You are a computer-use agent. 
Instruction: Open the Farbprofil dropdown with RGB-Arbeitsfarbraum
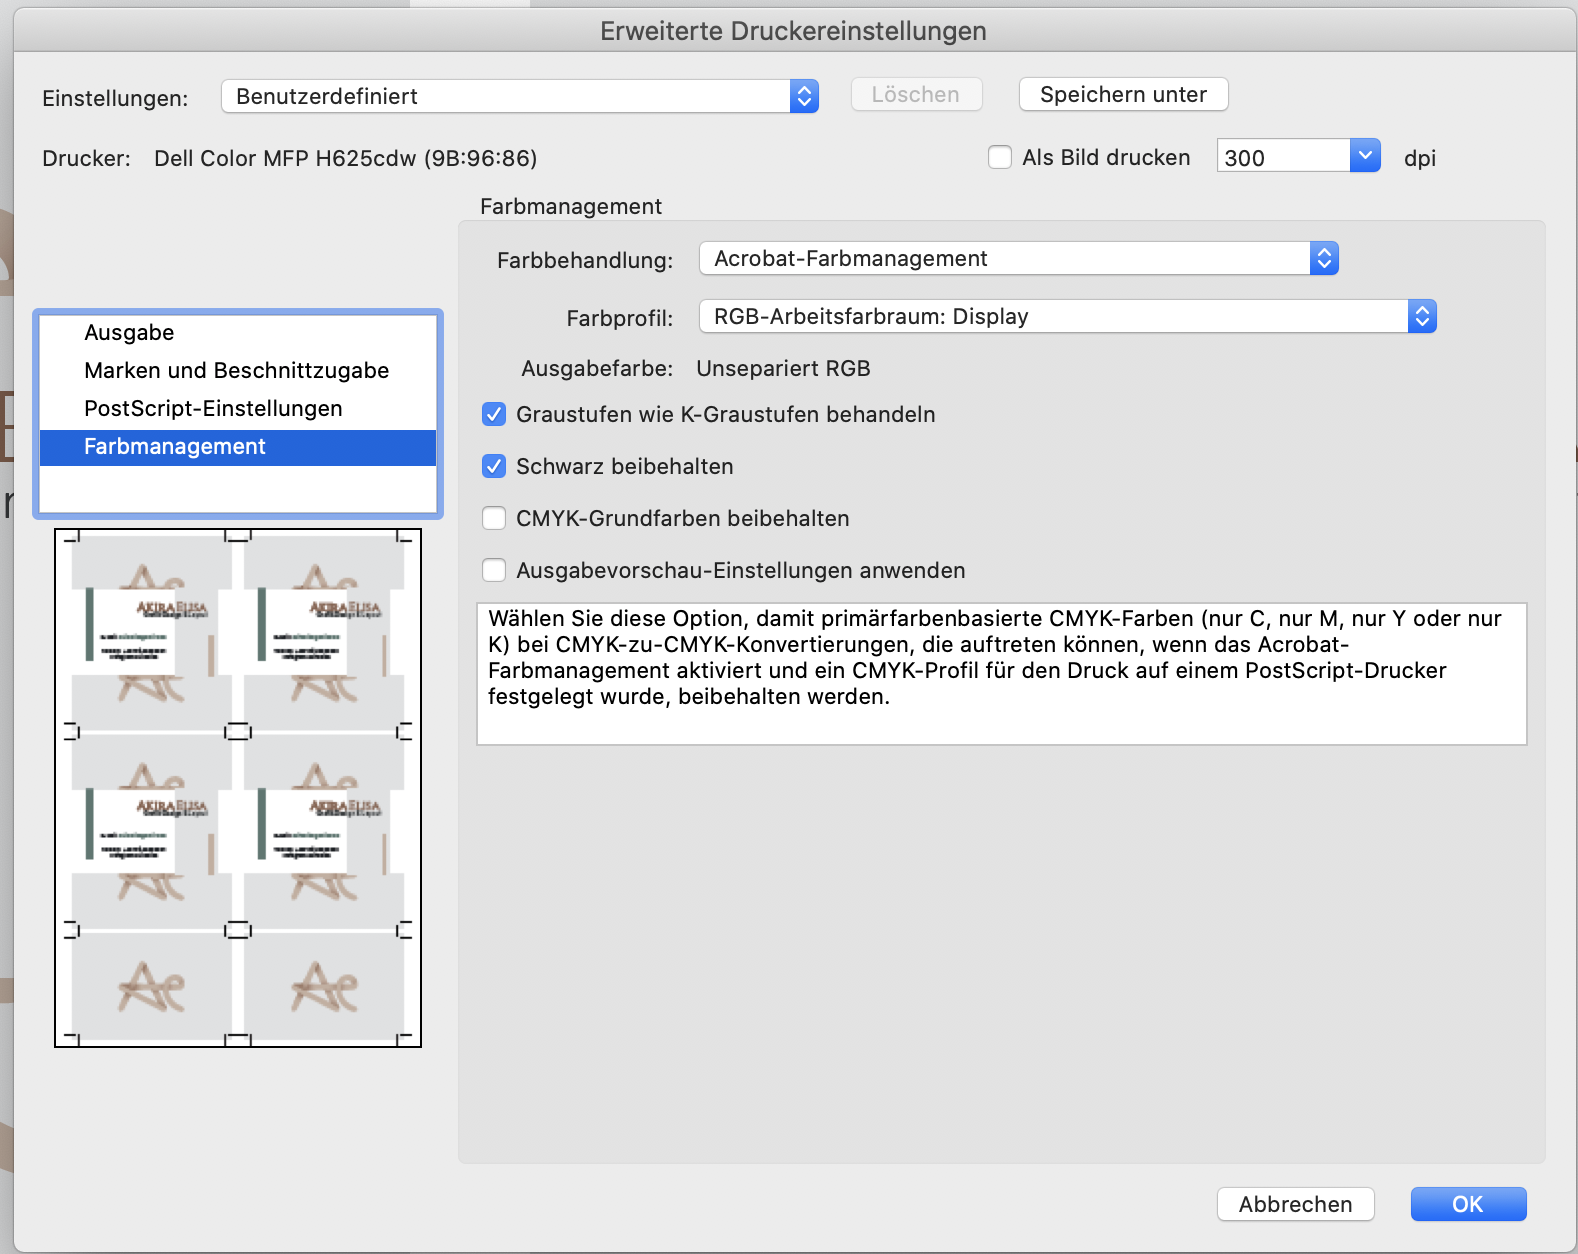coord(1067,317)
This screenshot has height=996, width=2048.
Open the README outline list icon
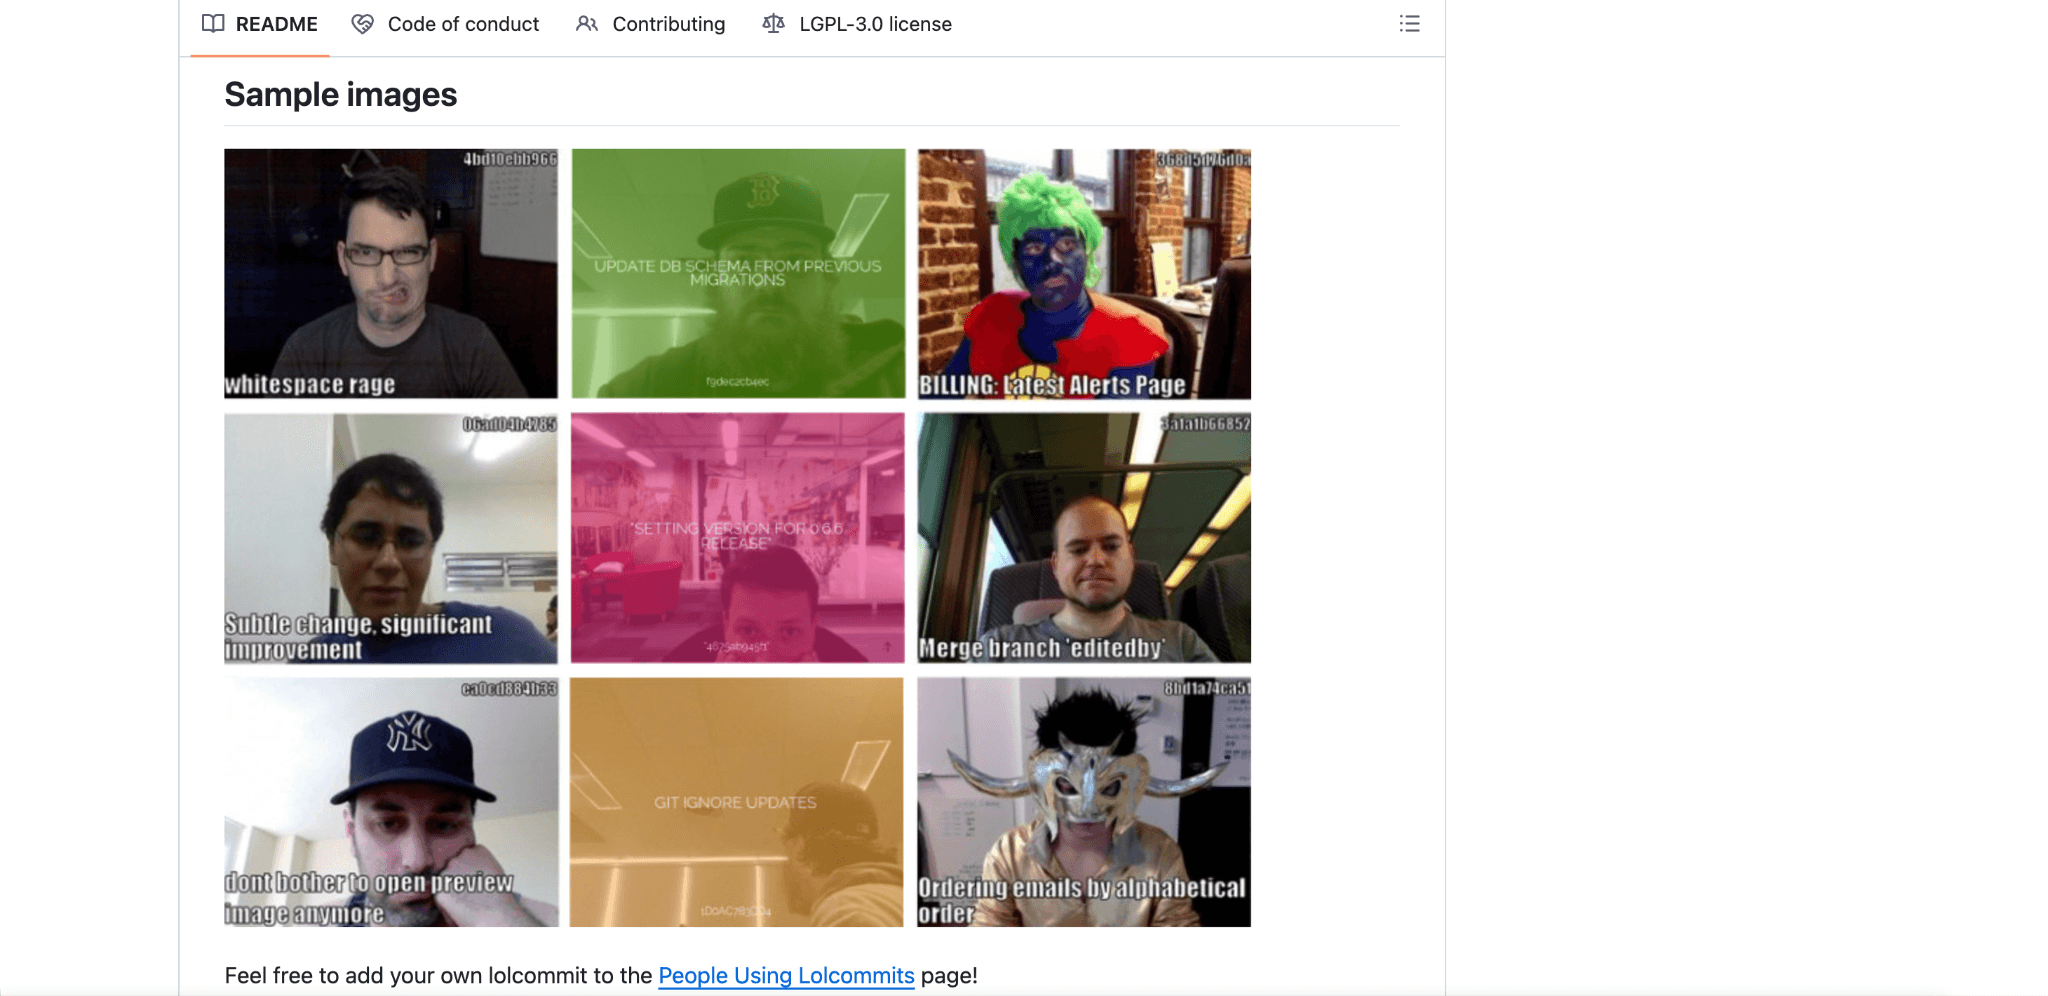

---

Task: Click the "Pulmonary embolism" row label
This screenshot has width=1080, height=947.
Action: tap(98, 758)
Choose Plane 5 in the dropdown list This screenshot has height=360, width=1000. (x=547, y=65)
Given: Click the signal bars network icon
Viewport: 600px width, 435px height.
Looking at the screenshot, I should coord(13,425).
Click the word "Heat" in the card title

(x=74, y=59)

* Problem description *
Please return the material above only from the line that holds "You are a computer-use agent." through the line that holds "Open the README outline list icon", exactly as it stands, ends included and pictures omitted.

* Expected answer *
You are a computer-use agent. 
Instruction: Open the Farbprofil dropdown with RGB-Arbeitsfarbraum
coord(1067,317)
This screenshot has height=996, width=2048.
Open the README outline list icon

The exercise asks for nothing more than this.